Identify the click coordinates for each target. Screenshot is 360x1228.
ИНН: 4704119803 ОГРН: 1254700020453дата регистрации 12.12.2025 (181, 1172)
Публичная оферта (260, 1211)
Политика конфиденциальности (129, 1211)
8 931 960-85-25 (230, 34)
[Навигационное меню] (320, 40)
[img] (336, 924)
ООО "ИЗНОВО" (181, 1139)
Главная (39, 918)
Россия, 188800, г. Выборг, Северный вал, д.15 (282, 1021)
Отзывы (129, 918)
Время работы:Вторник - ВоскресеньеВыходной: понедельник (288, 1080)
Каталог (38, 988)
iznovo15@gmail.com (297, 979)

- - - - -

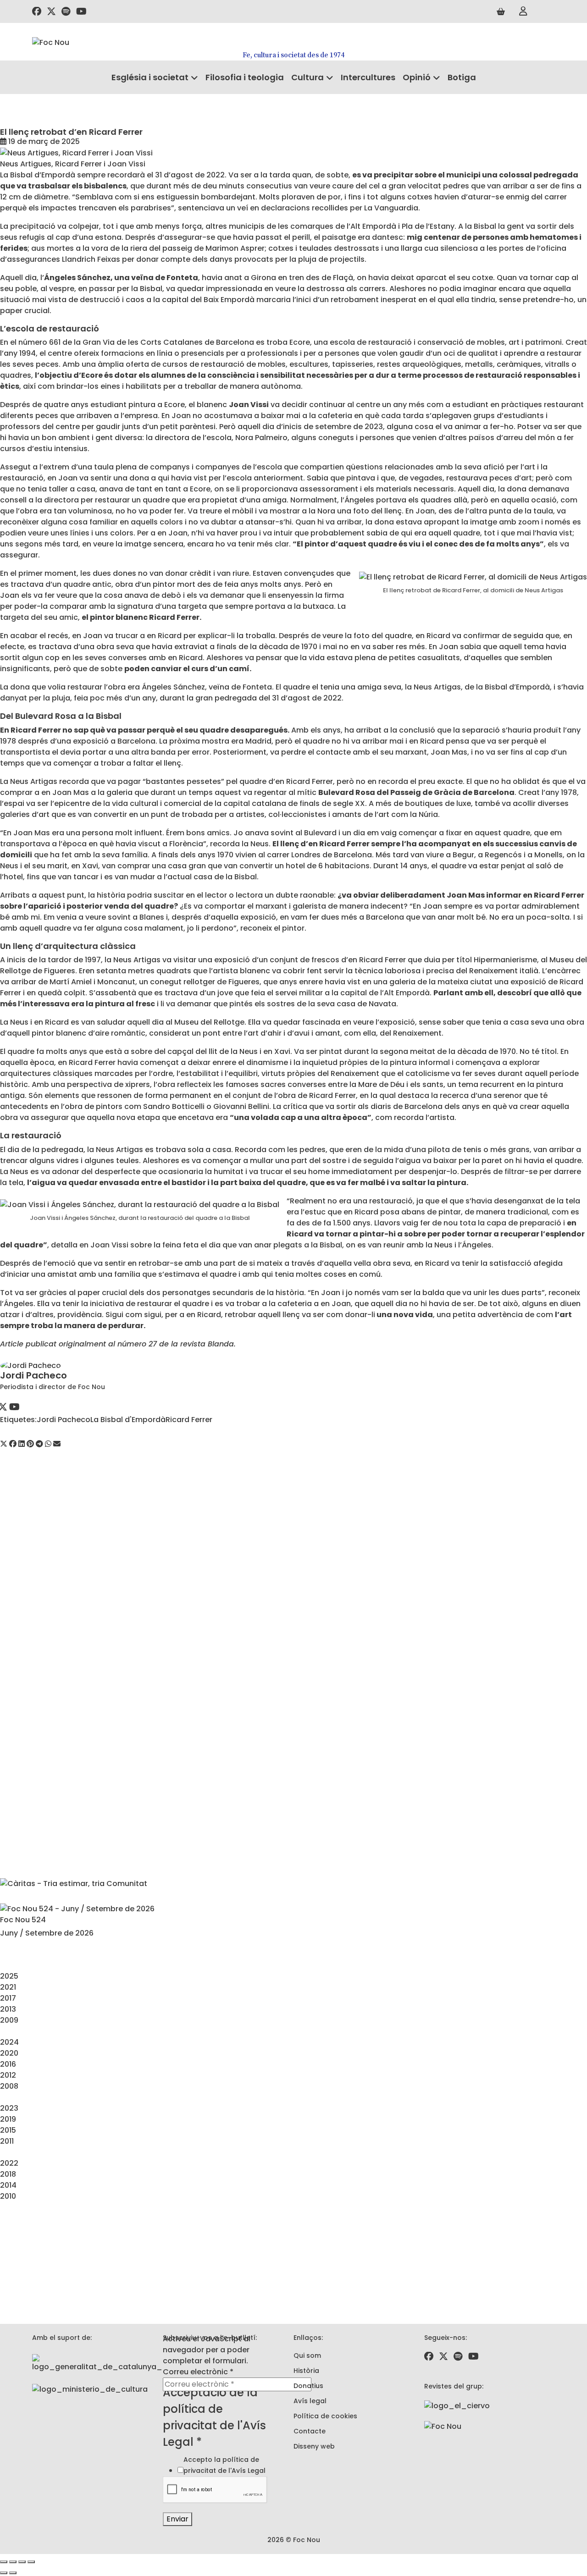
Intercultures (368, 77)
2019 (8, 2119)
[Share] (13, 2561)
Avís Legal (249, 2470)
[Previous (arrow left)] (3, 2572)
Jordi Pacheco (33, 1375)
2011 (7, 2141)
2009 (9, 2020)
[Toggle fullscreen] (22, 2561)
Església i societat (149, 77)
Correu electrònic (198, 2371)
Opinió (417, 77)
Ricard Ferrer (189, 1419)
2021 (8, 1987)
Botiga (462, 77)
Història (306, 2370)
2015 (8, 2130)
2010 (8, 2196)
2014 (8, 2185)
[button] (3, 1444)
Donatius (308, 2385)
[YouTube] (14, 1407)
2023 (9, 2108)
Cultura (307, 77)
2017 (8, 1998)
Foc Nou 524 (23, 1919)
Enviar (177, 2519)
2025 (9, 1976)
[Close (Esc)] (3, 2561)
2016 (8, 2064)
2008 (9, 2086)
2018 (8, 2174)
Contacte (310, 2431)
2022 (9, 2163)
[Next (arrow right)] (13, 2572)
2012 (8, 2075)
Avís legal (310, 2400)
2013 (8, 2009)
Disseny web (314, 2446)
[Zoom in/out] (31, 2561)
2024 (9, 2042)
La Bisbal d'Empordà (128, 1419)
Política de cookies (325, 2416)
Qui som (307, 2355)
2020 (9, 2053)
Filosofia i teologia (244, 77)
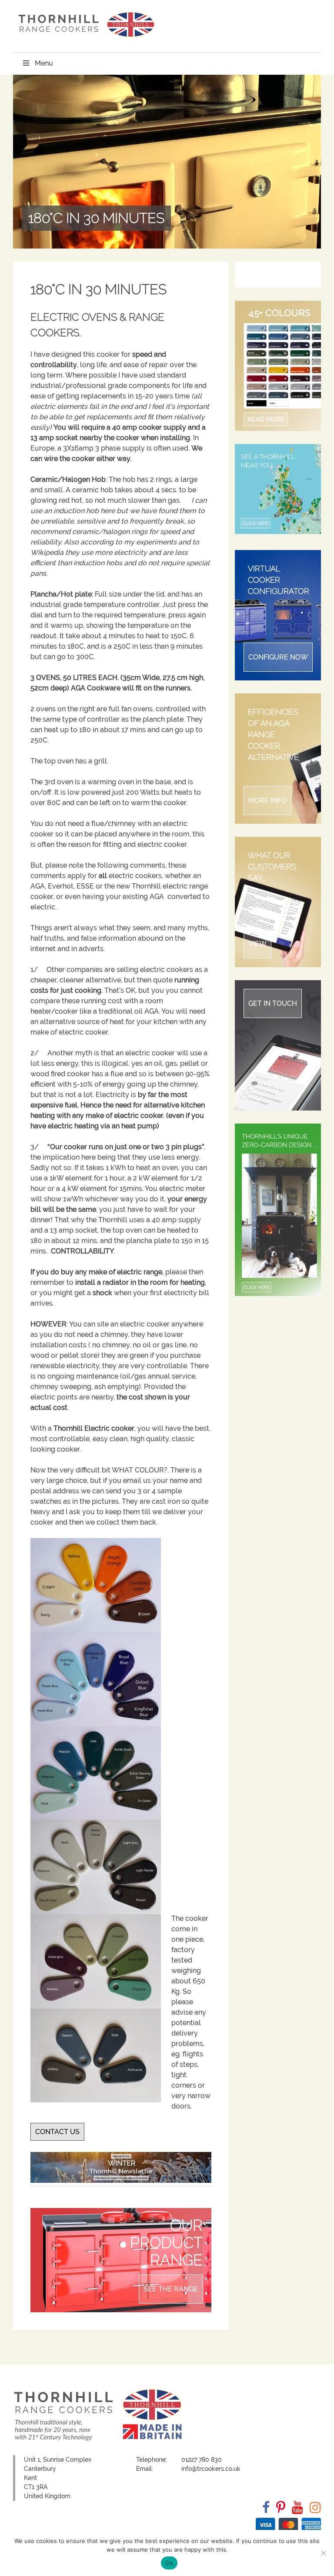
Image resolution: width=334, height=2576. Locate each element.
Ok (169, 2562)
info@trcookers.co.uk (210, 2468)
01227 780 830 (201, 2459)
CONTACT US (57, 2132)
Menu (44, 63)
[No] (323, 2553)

- - - - -

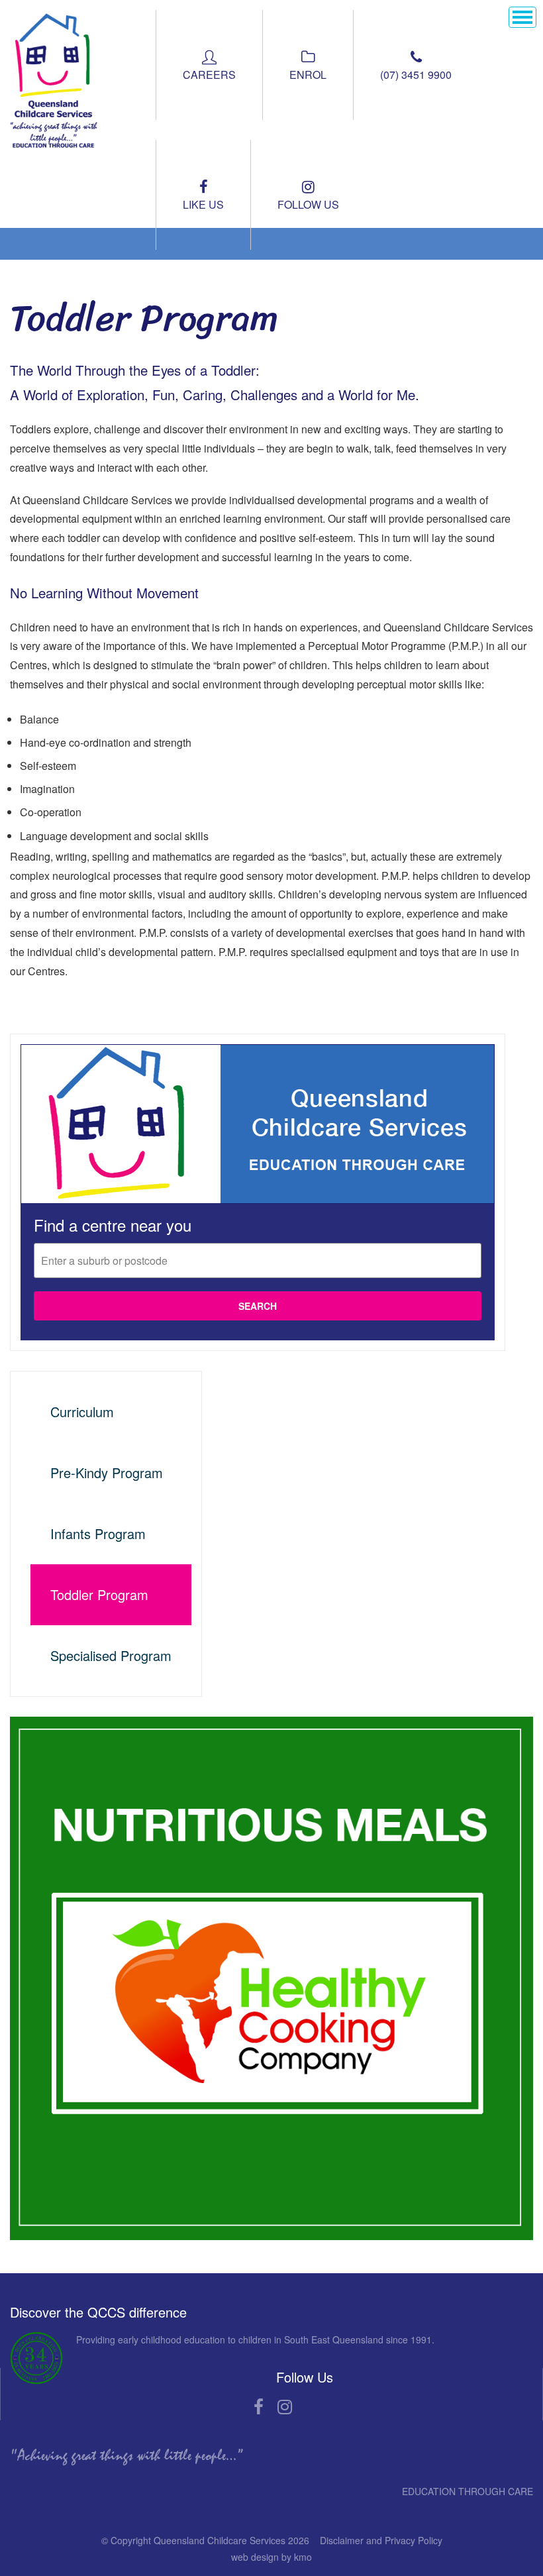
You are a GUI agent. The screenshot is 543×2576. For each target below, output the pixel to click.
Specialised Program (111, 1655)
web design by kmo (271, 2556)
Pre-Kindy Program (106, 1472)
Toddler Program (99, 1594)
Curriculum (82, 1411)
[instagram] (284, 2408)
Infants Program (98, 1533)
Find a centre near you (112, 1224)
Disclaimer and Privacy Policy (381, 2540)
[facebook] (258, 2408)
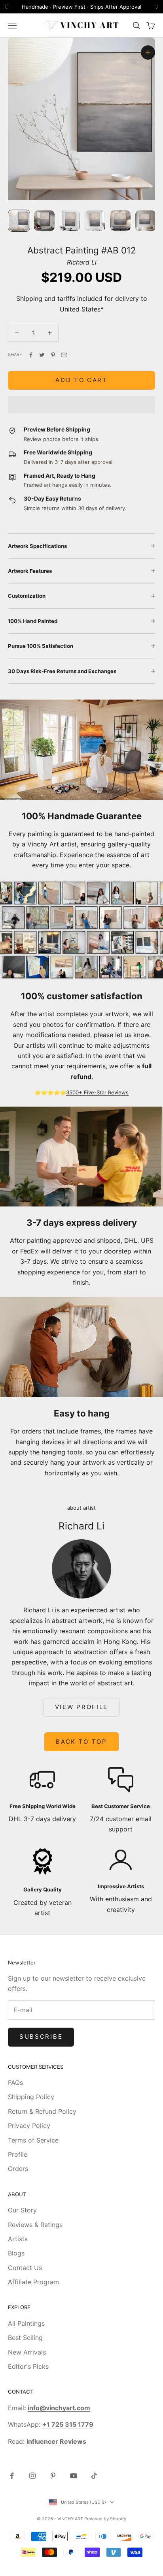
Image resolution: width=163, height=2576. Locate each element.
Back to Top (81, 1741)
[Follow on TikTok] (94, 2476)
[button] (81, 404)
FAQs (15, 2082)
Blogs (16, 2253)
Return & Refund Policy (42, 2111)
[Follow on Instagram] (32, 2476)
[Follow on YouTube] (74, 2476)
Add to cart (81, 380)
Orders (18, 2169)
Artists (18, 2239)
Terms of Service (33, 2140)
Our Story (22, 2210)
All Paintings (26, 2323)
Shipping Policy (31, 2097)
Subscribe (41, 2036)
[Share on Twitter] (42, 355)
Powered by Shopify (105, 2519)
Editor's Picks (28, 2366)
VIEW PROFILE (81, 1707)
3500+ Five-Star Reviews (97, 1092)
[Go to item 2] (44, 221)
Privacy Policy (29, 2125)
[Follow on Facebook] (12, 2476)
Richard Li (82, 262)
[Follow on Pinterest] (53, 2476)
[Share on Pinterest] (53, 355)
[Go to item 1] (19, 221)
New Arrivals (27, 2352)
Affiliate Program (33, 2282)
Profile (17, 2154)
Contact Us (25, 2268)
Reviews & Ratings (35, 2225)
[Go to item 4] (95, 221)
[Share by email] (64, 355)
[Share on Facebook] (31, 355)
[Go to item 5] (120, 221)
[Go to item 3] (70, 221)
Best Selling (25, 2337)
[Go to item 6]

- - - - -

Work required: Reproduce exactly the lines above from the line with "Back to Top (81, 1741)" to the line with "Subscribe (41, 2036)", including both, and add nothing.

Result for this exercise:
Back to Top (81, 1741)
[Follow on TikTok] (94, 2476)
[button] (81, 404)
FAQs (15, 2082)
Blogs (16, 2253)
Return & Refund Policy (42, 2111)
[Follow on Instagram] (32, 2476)
[Follow on YouTube] (74, 2476)
Add to cart (81, 380)
Orders (18, 2169)
Artists (18, 2239)
Terms of Service (33, 2140)
Our Story (22, 2210)
All Paintings (26, 2323)
Shipping Policy (31, 2097)
Subscribe (41, 2036)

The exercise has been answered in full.